TASK TO CARRY OUT: Extract, exactly and without pictures, every line from the one that includes "You are a GUI" through the final line of the material below.

═════ DATA FOR PROCESSING ═════

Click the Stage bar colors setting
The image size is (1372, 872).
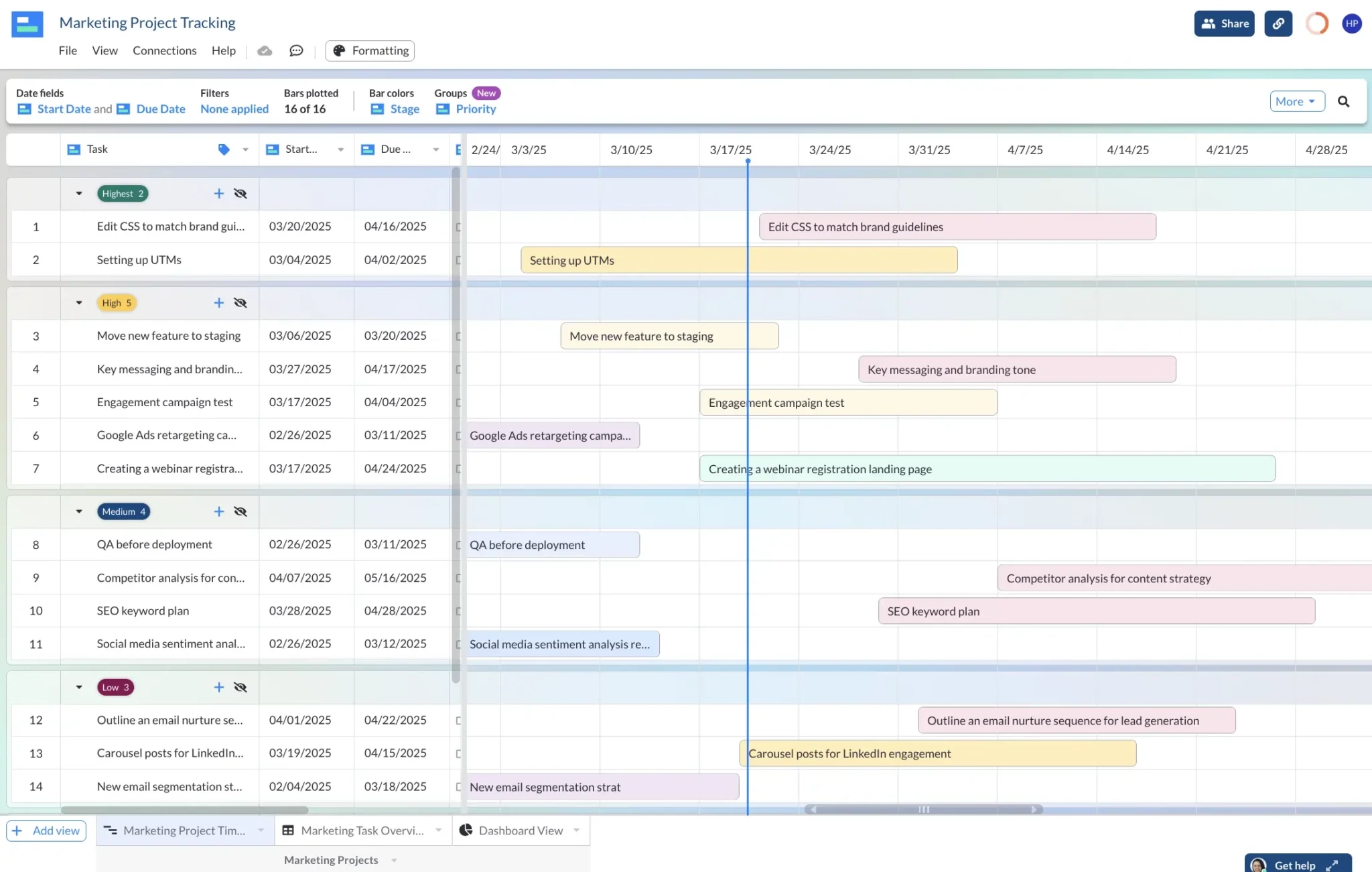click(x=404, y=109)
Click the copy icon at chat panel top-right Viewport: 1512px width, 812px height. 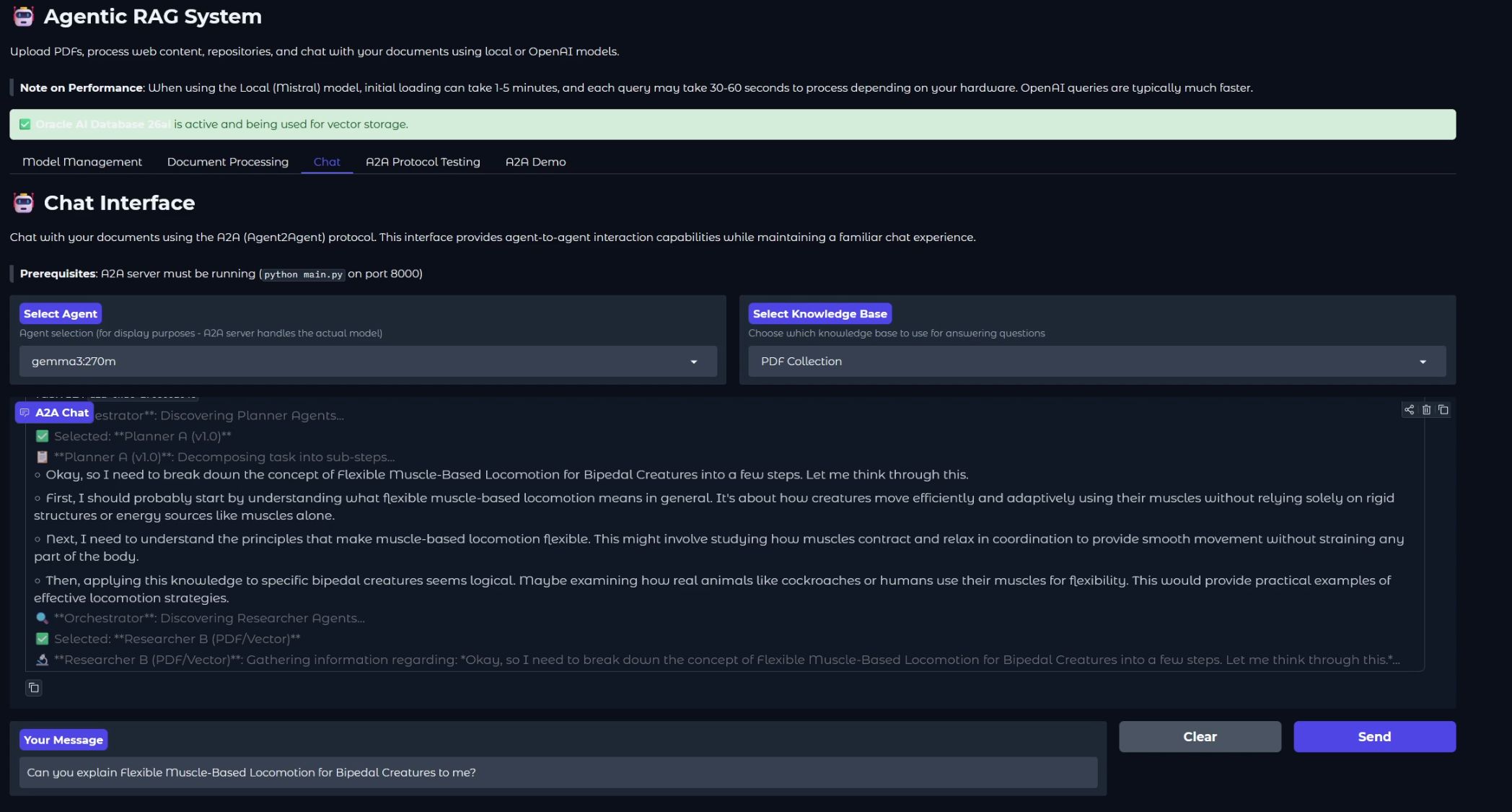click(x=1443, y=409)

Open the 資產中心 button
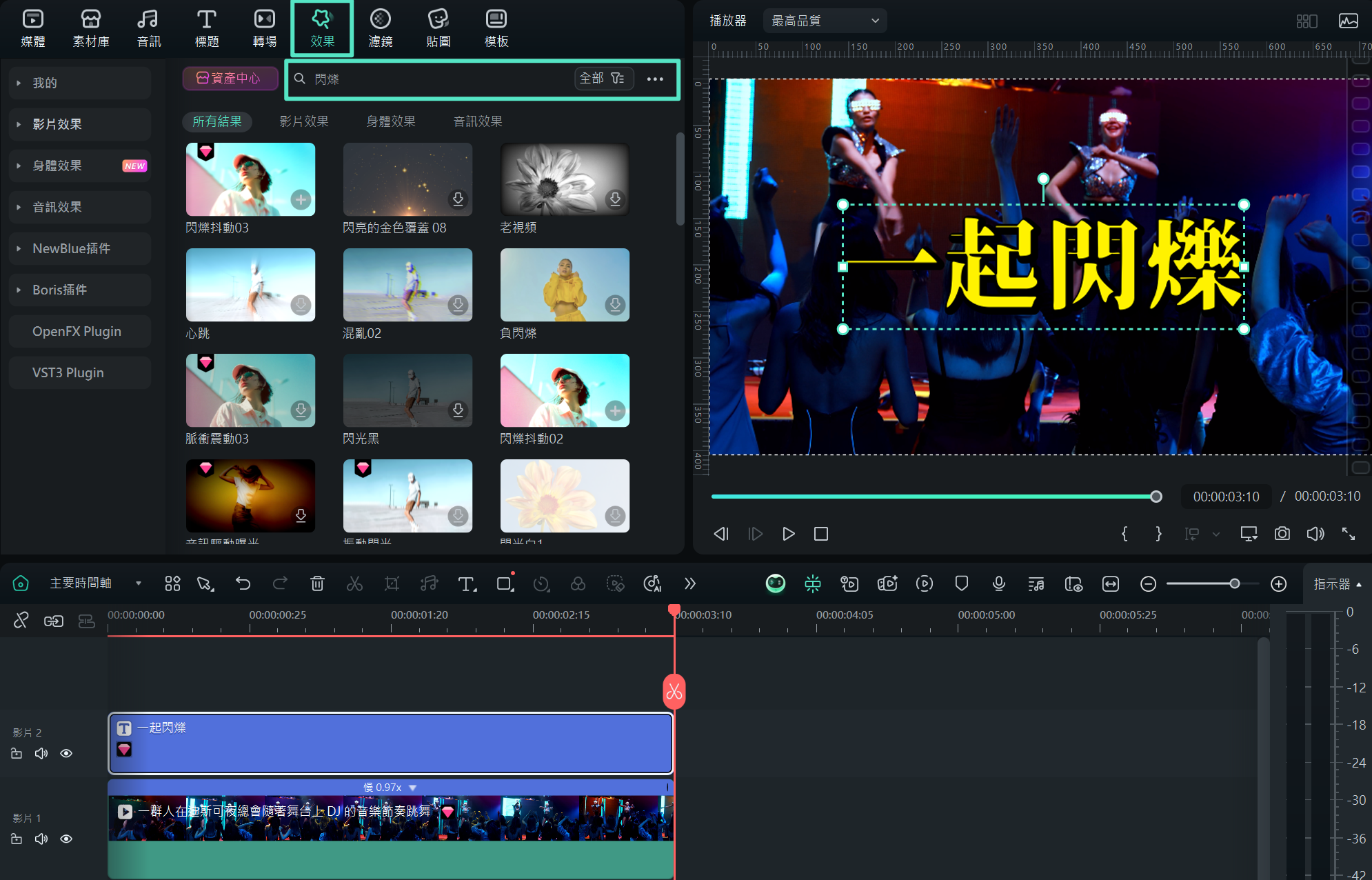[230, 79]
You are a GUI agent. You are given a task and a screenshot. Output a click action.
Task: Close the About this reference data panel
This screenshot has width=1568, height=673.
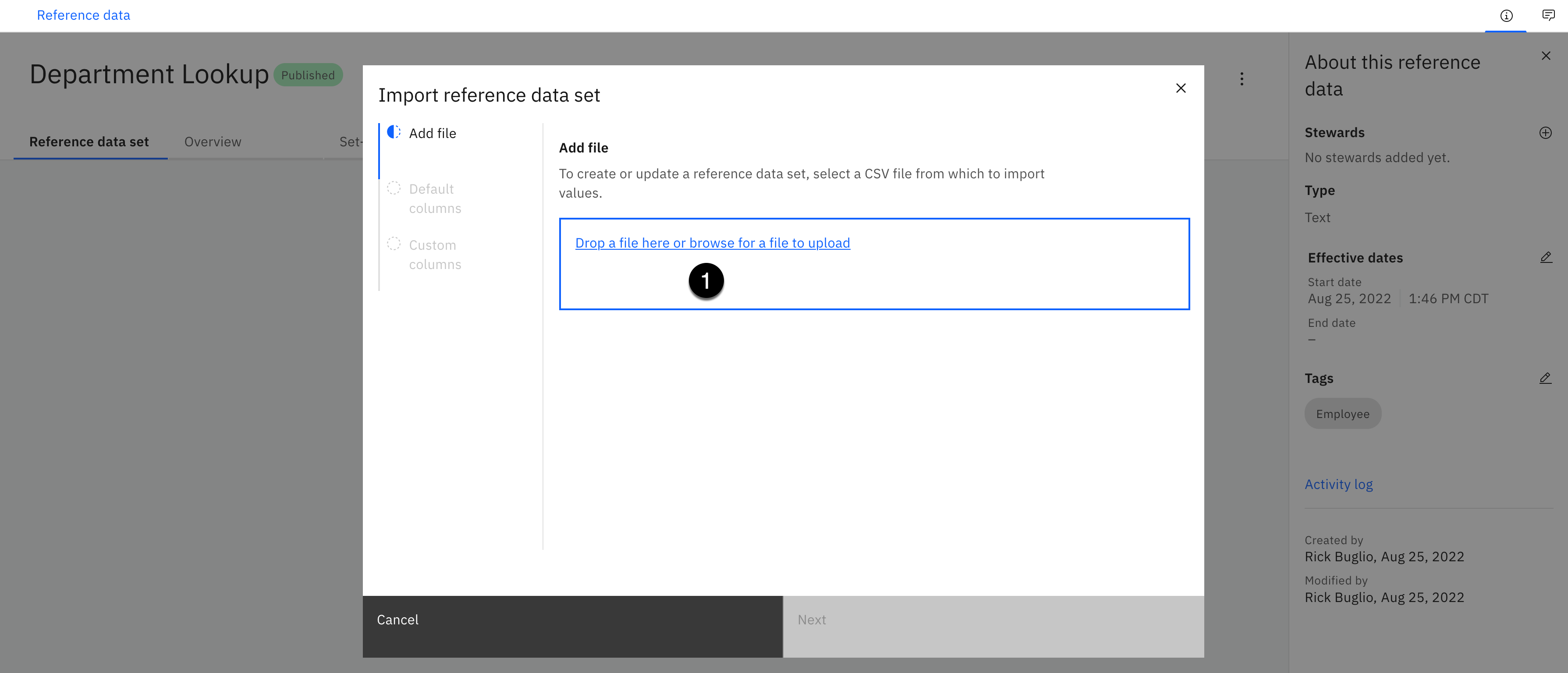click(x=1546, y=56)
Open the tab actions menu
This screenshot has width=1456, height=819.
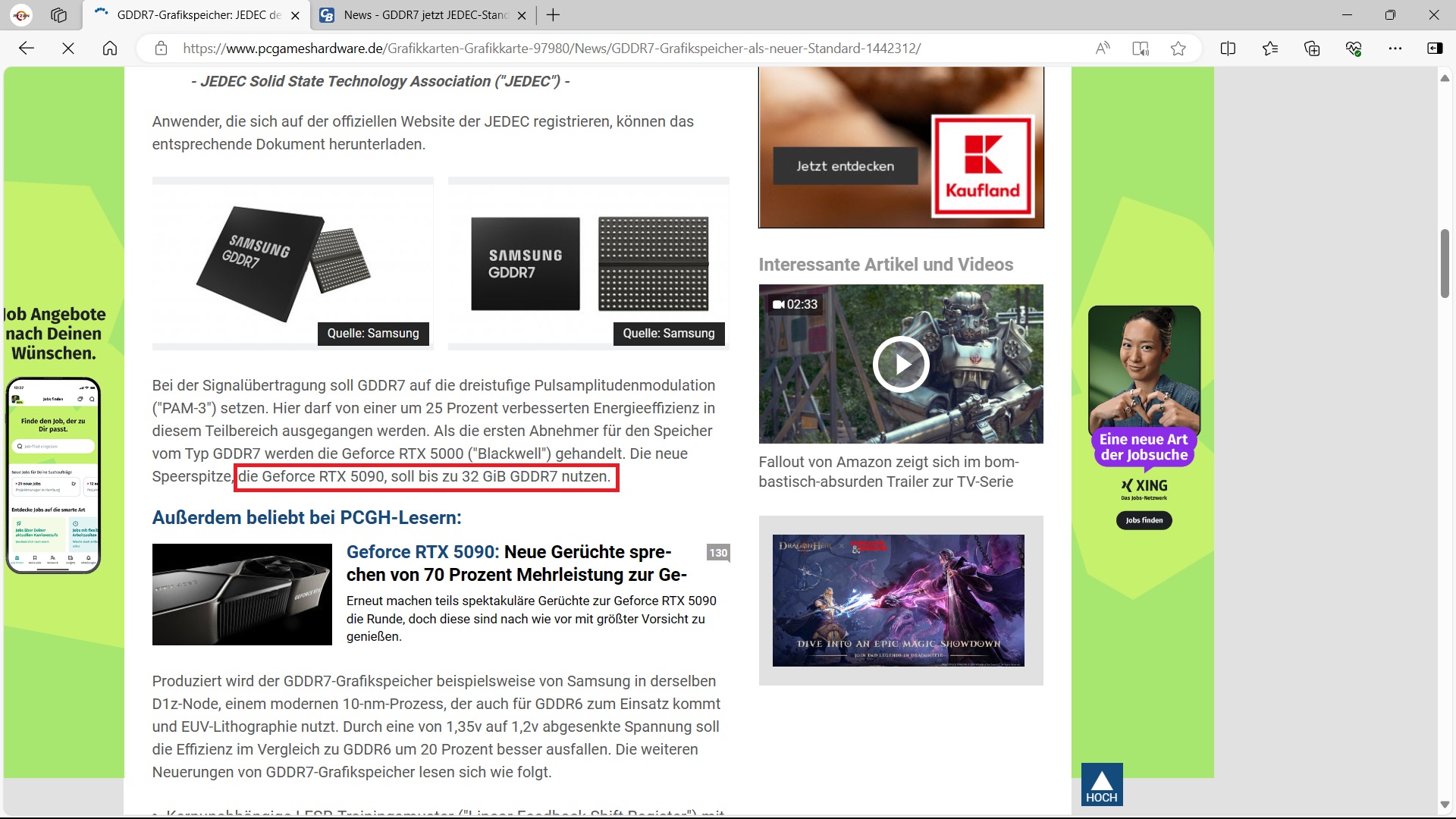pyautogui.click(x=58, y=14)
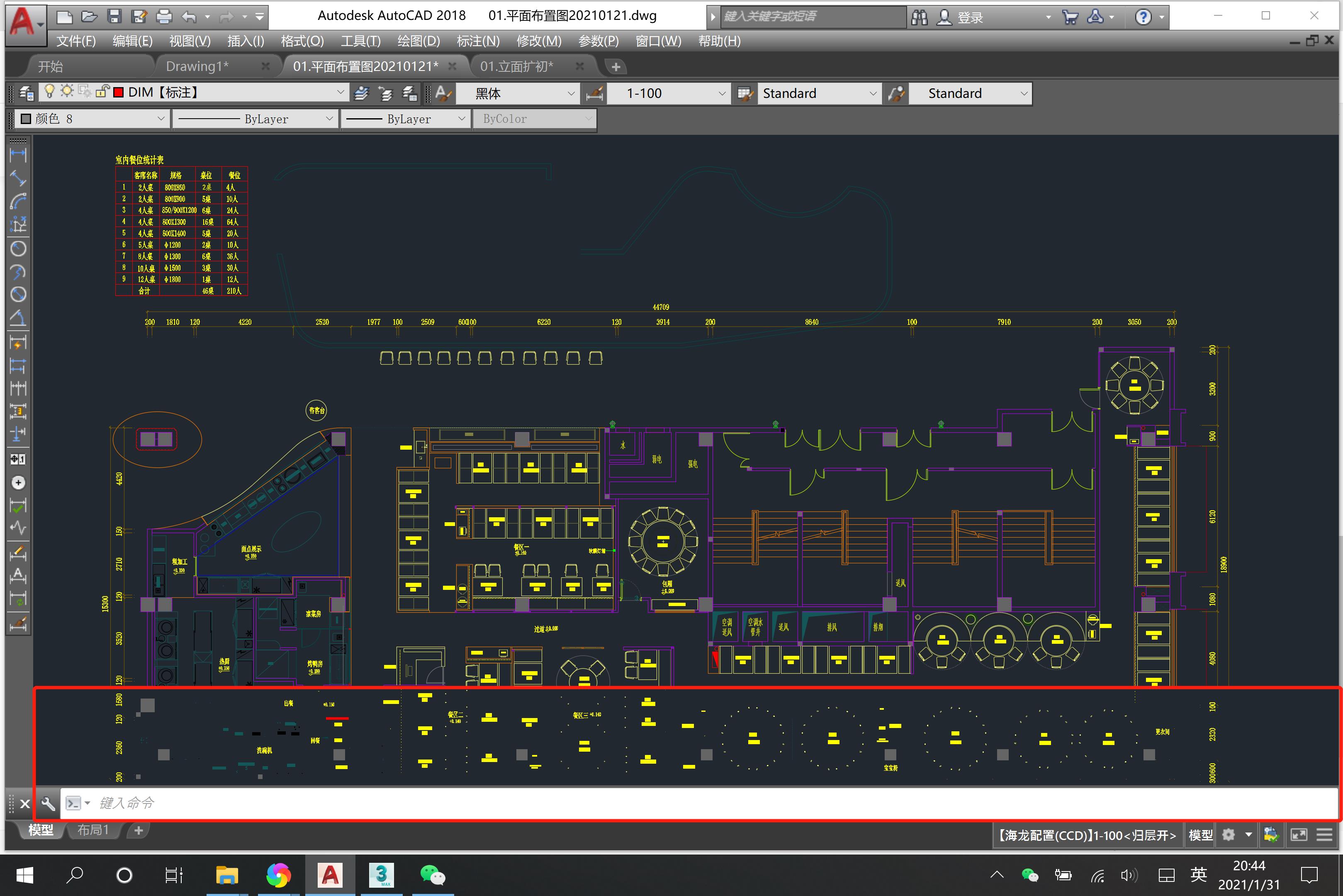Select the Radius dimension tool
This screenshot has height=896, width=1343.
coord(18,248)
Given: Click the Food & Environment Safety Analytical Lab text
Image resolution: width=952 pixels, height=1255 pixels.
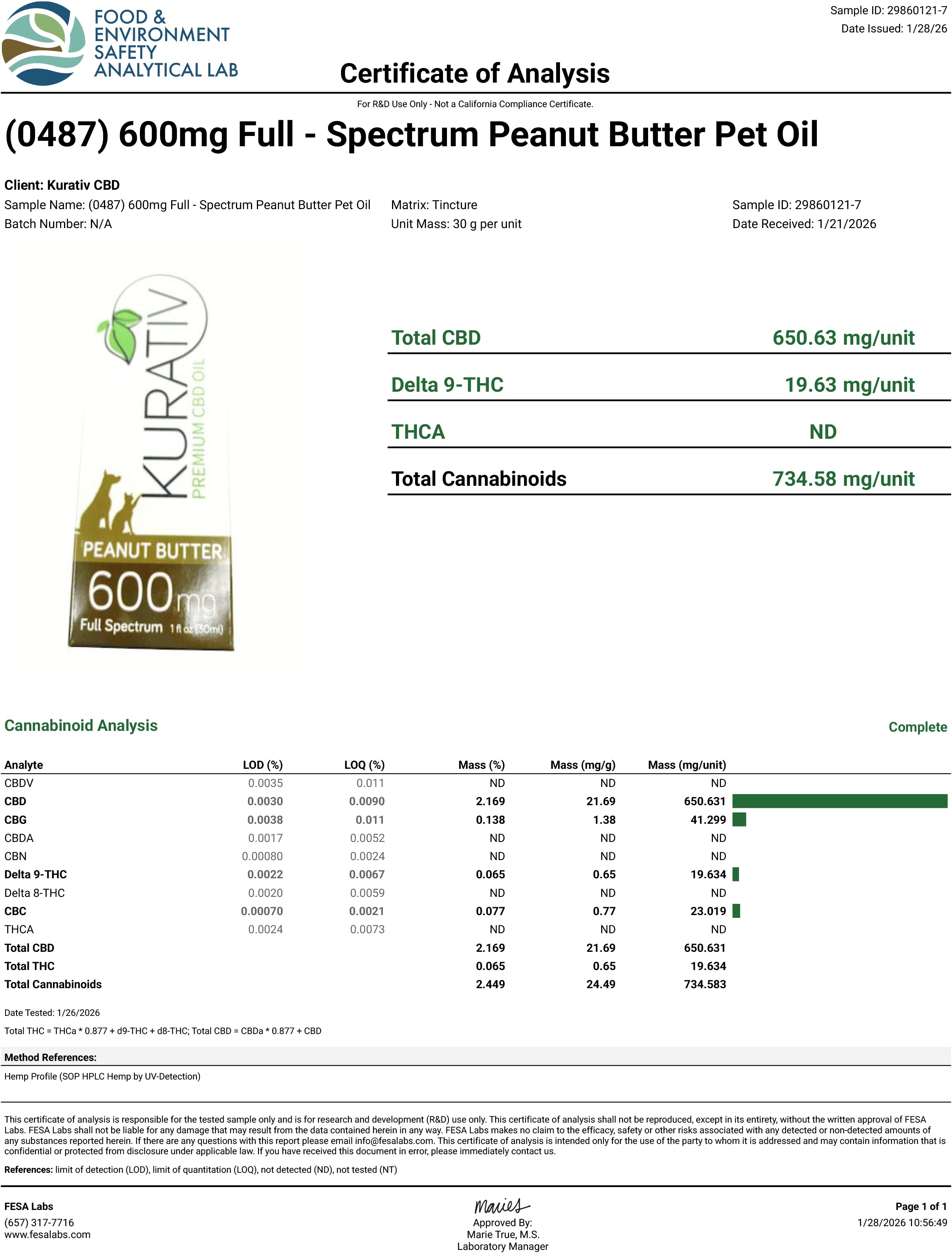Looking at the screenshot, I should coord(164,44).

═════

WORKED SOLUTION:
You are a GUI agent. You are given a task and a screenshot. Output a click action.
Task: Close the About this reference data panel
This screenshot has width=1568, height=673.
click(x=1546, y=56)
Open the tab actions menu
This screenshot has width=1456, height=819.
pyautogui.click(x=58, y=14)
Select the Radius dimension tool
This screenshot has height=896, width=1343.
coord(18,248)
Given: Click the Food & Environment Safety Analytical Lab text
Image resolution: width=952 pixels, height=1255 pixels.
Looking at the screenshot, I should coord(164,44).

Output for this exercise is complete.